> ABOUT THIS TASK:
Retype the lines below exactly, from the one that contains "You are a GUI" through the last, and leave every picture out.

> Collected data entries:
******

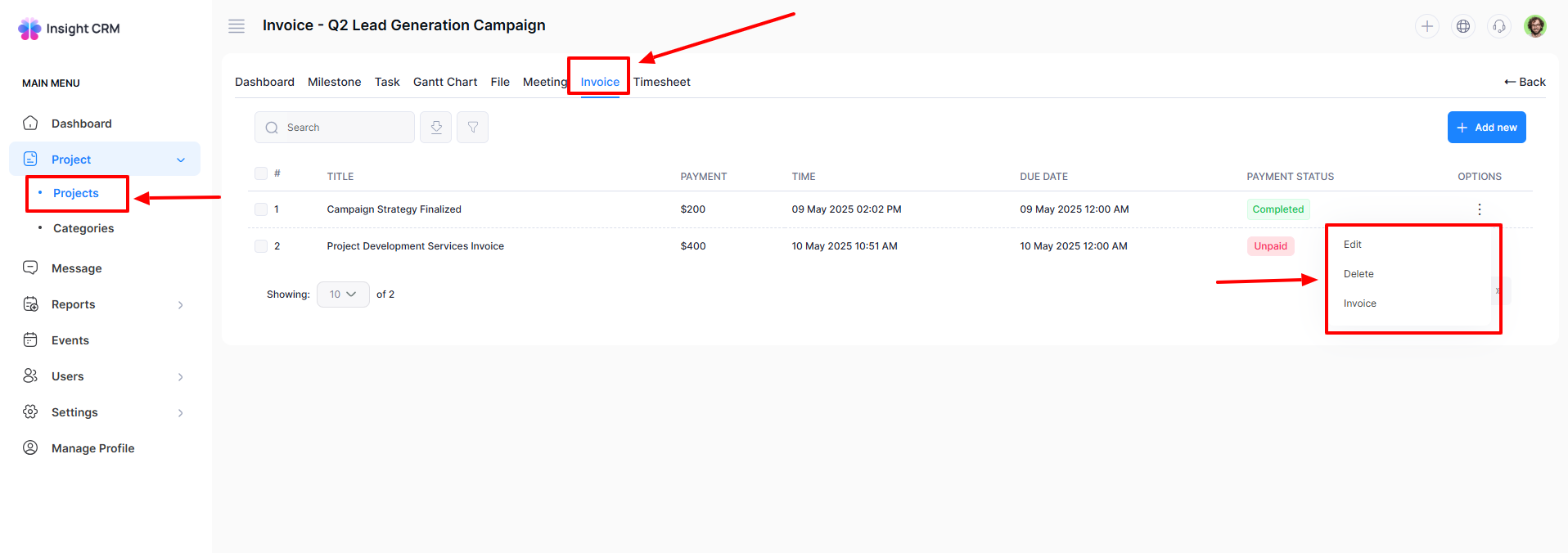Open the Showing 10 rows dropdown

[343, 294]
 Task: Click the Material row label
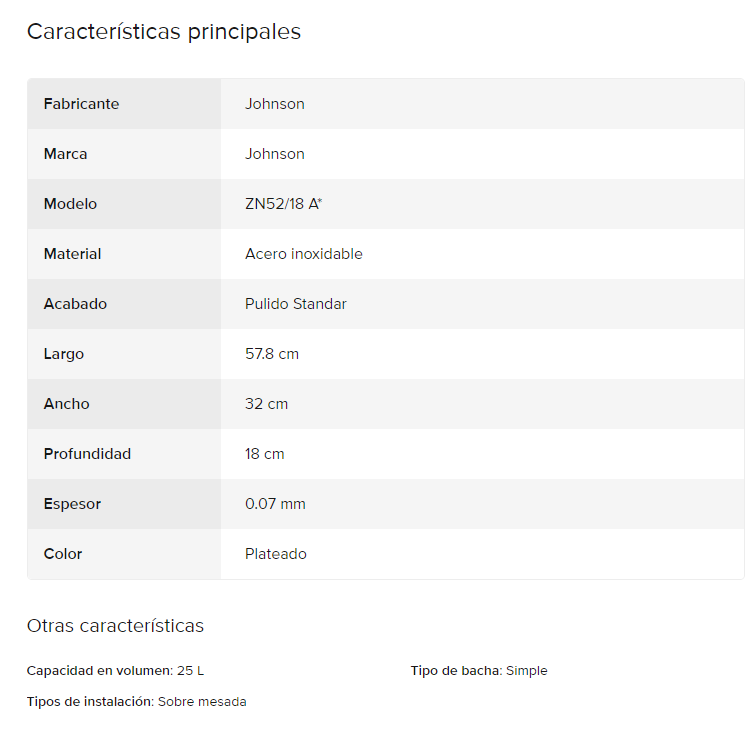pyautogui.click(x=72, y=254)
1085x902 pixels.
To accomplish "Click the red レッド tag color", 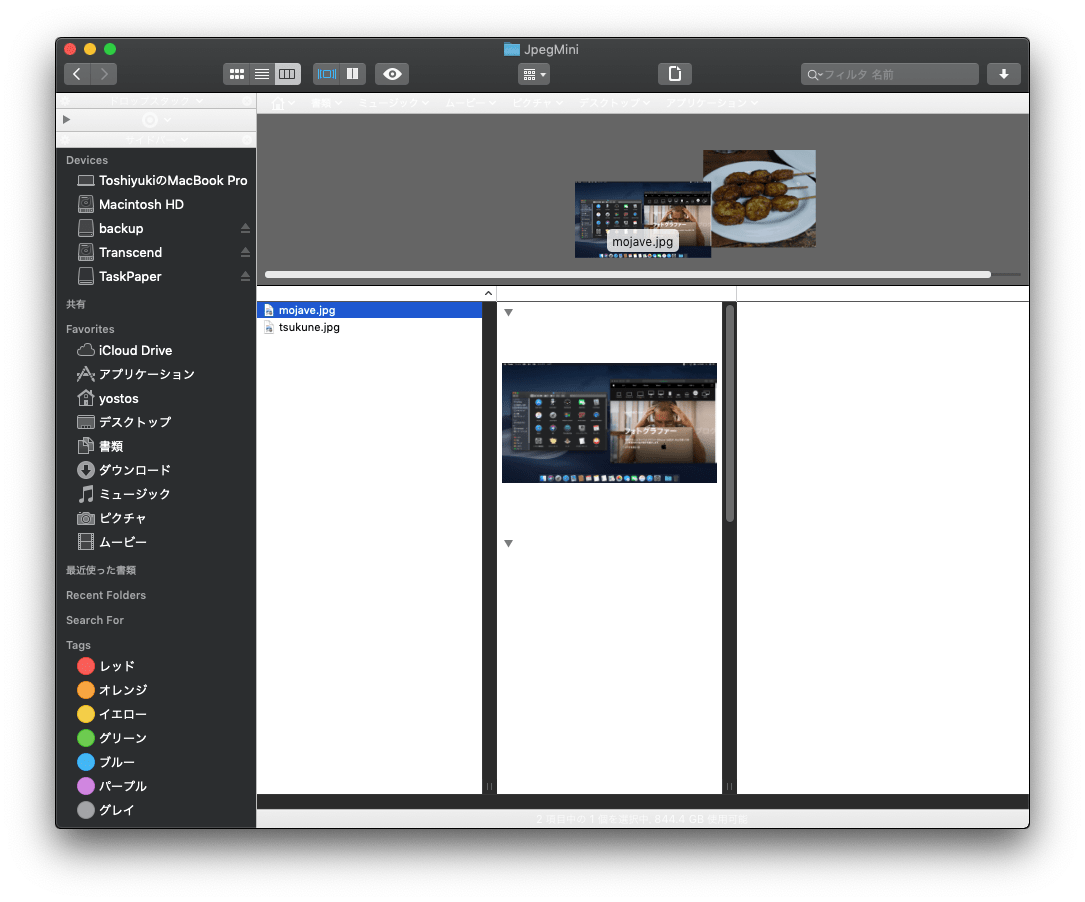I will coord(86,666).
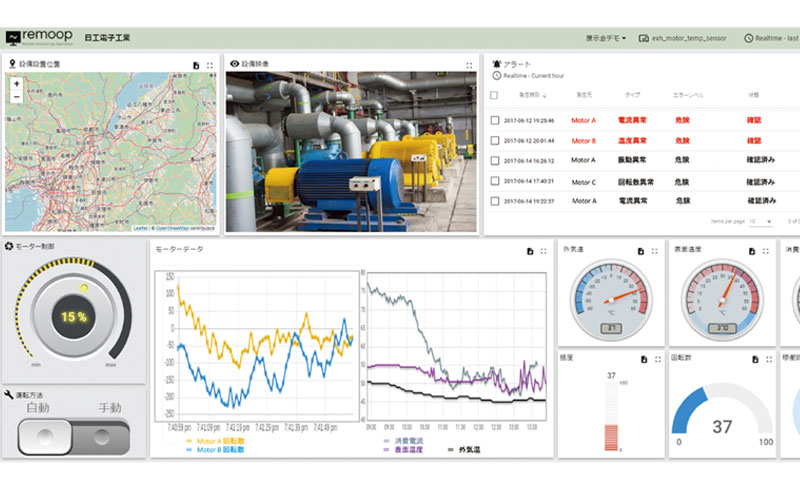Export data from the map panel
Screen dimensions: 800x500
point(196,65)
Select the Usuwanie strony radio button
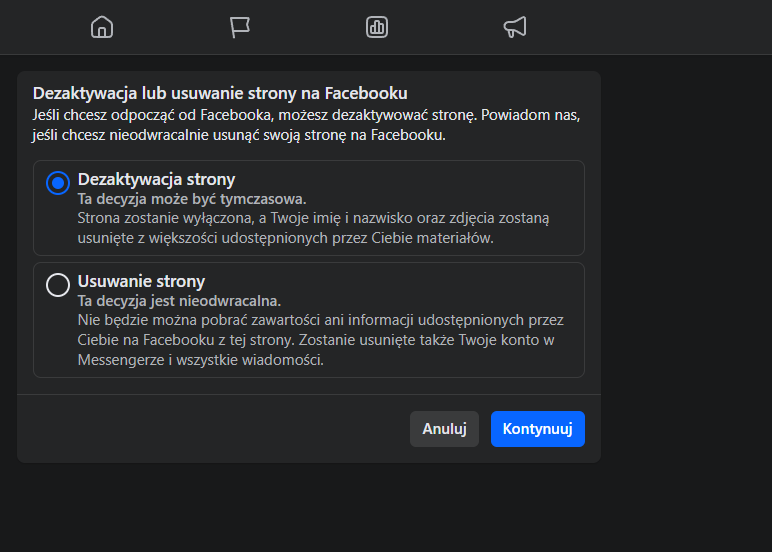Viewport: 772px width, 552px height. point(58,285)
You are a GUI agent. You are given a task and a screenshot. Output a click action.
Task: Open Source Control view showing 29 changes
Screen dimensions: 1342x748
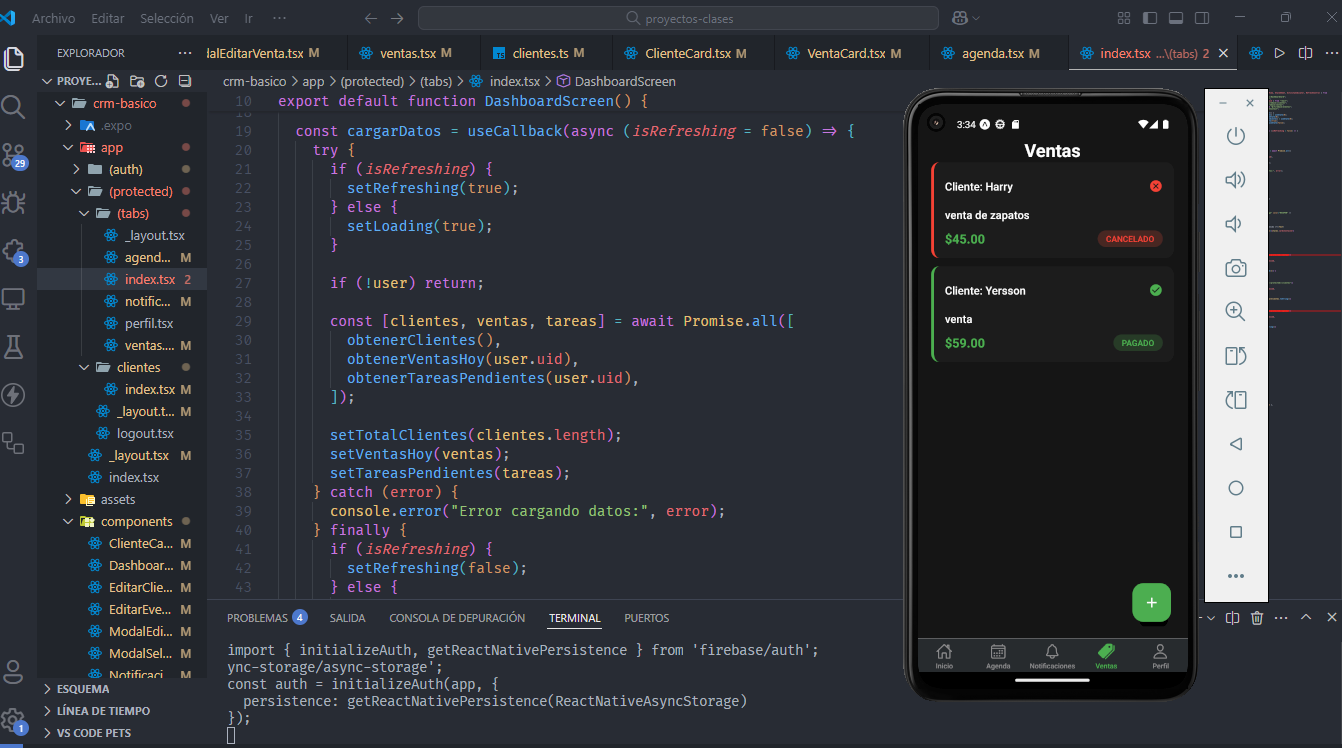(14, 155)
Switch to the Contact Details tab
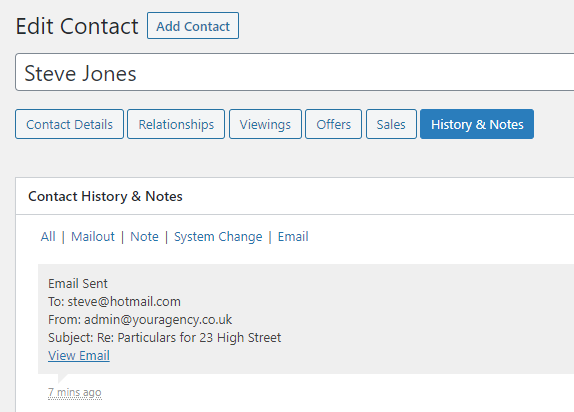 70,124
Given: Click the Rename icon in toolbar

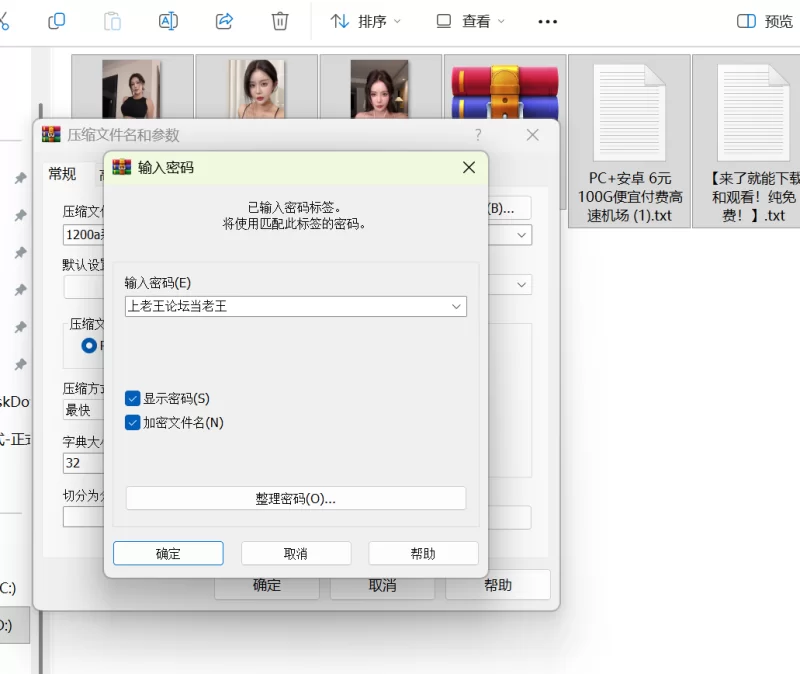Looking at the screenshot, I should point(168,21).
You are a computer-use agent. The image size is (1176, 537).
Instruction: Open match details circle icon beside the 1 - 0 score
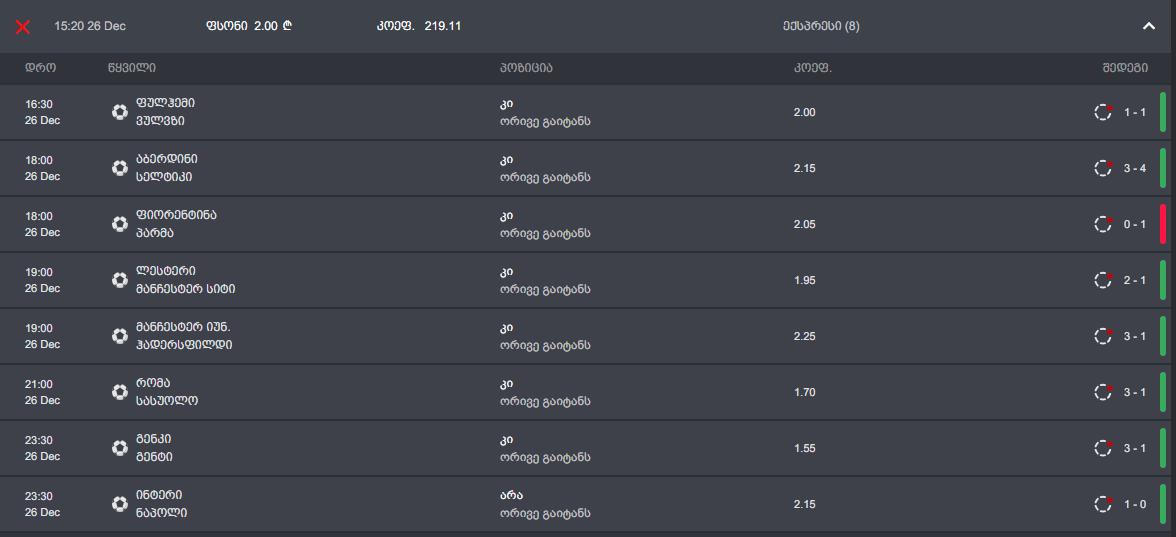click(x=1103, y=504)
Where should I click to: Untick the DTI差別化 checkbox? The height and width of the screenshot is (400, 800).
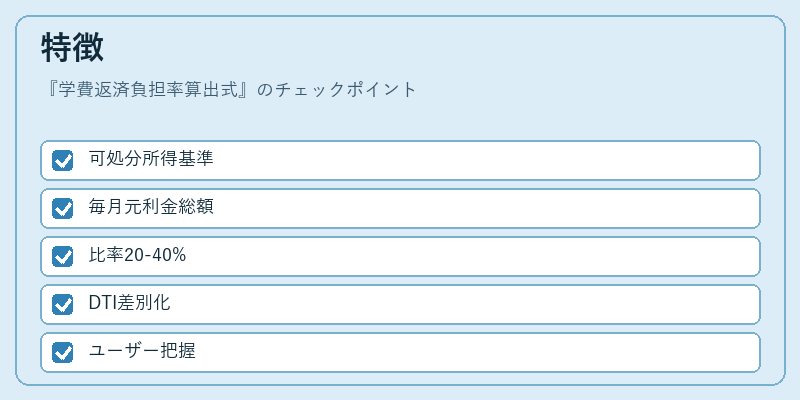pos(62,304)
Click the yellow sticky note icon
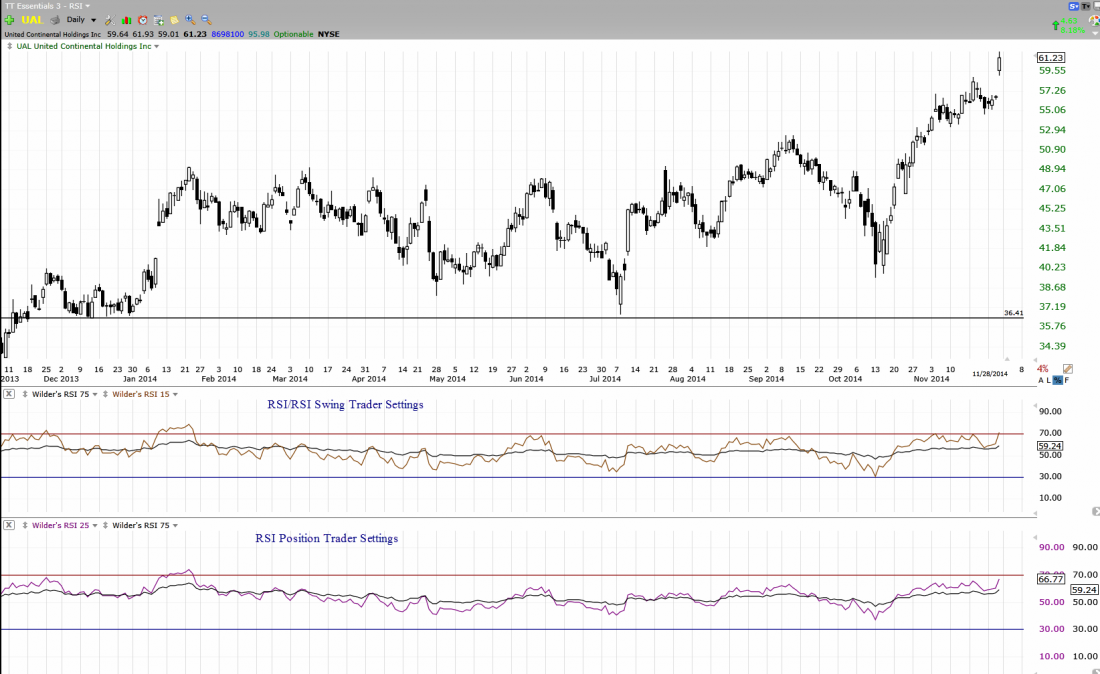 (x=174, y=20)
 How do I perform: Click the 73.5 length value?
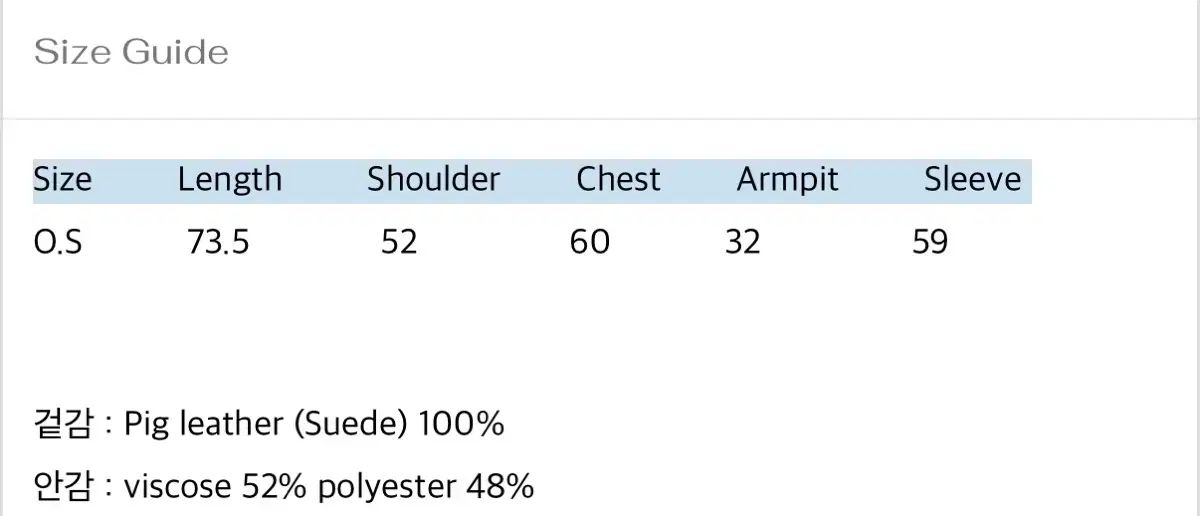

******

> TASK ANSWER:
You are a GUI agent. You are given a task and a screenshot. Output a click action.
Task: Open Source Control view showing 29 changes
Screen dimensions: 1342x748
(14, 155)
Switch to the Contact Details tab
 70,124
Given: Click the Rename icon in toolbar

Looking at the screenshot, I should point(168,21).
You are a computer-use agent. The image size is (1176, 537).
Instruction: Open match details circle icon beside the 1 - 0 score
click(x=1103, y=504)
Where should I click to: Untick the DTI差別化 checkbox? The height and width of the screenshot is (400, 800).
pos(62,304)
Click the yellow sticky note icon
 (x=174, y=20)
 How do I perform: Click the 73.5 length value?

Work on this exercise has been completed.